Auditing Privacy Mechanisms via Label Inference Attacks

We propose reconstruction advantage measures to audit label privatization mechanisms. A reconstruction advantage measure quantifies the increase in an attacker's ability to infer the true label of an unlabeled example when provided with a private version of the labels in a dataset (e.g., aggregate of labels from different users or noisy labels output by randomized response), compared to an attacker that only observes the feature vectors, but may have prior knowledge of the correlation between features and labels. We consider two such auditing measures: one additive, and one multiplicative. These incorporate previous approaches taken in the literature on empirical auditing and differential privacy. The measures allow us to place a variety of proposed privatization schemes -- some differentially private, some not -- on the same footing. We analyze these measures theoretically under a distributional model which encapsulates reasonable adversarial settings. We also quantify their behavior empirically on real and simulated prediction tasks. Across a range of experimental settings, we find that differentially private schemes dominate or match the privacy-utility tradeoff of more heuristic approaches.

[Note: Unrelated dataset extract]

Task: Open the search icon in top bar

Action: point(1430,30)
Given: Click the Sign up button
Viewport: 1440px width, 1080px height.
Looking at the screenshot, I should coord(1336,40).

Differentially Private Sampling from Distributions

We initiate an investigation of private sampling from distributions. Given a dataset with $n$ independent observations from an unknown distribution $P$, a sampling algorithm must output a single observation from a distribution that is close in total variation distance to $P$ while satisfying differential privacy. Sampling abstracts the goal of generating small amounts of realistic-looking data. We provide tight upper and lower bounds for the dataset size needed for this task for three natural families of distributions: arbitrary distributions on $\{1,\ldots ,k\}$, arbitrary product distributions on $\{0,1\}^d$, and product distributions on $\{0,1\}^d$ with bias in each coordinate bounded away from 0 and 1. We demonstrate that, in some parameter regimes, private sampling requires asymptotically fewer observations than learning a description of $P$ nonprivately; in other regimes, however, private sampling proves to be as difficult as private learning. Notably, for some classes of distributions, the overhead in the number of observations needed for private learning compared to non-private learning is completely captured by the number of observations needed for private sampling.

Improved Differentially Private Analysis of Variance

Hypothesis testing is one of the most common types of data analysis and forms the backbone of scientific research in many disciplines. Analysis of variance (ANOVA) in particular is used to detect dependence between a categorical and a numerical variable. Here we show how one can carry out this hypothesis test under the restrictions of differential privacy. We show that the $F$-statistic, the optimal test statistic in the public setting, is no longer optimal in the private setting, and we develop a new test statistic $F_1$ with much higher statistical power. We show how to rigorously compute a reference distribution for the $F_1$ statistic and give an algorithm that outputs accurate $p$-values. We implement our test and experimentally optimize several parameters. We then compare our test to the only previous work on private ANOVA testing, using the same effect size as that work. We see an order of magnitude improvement, with our test requiring only 7% as much data to detect the effect.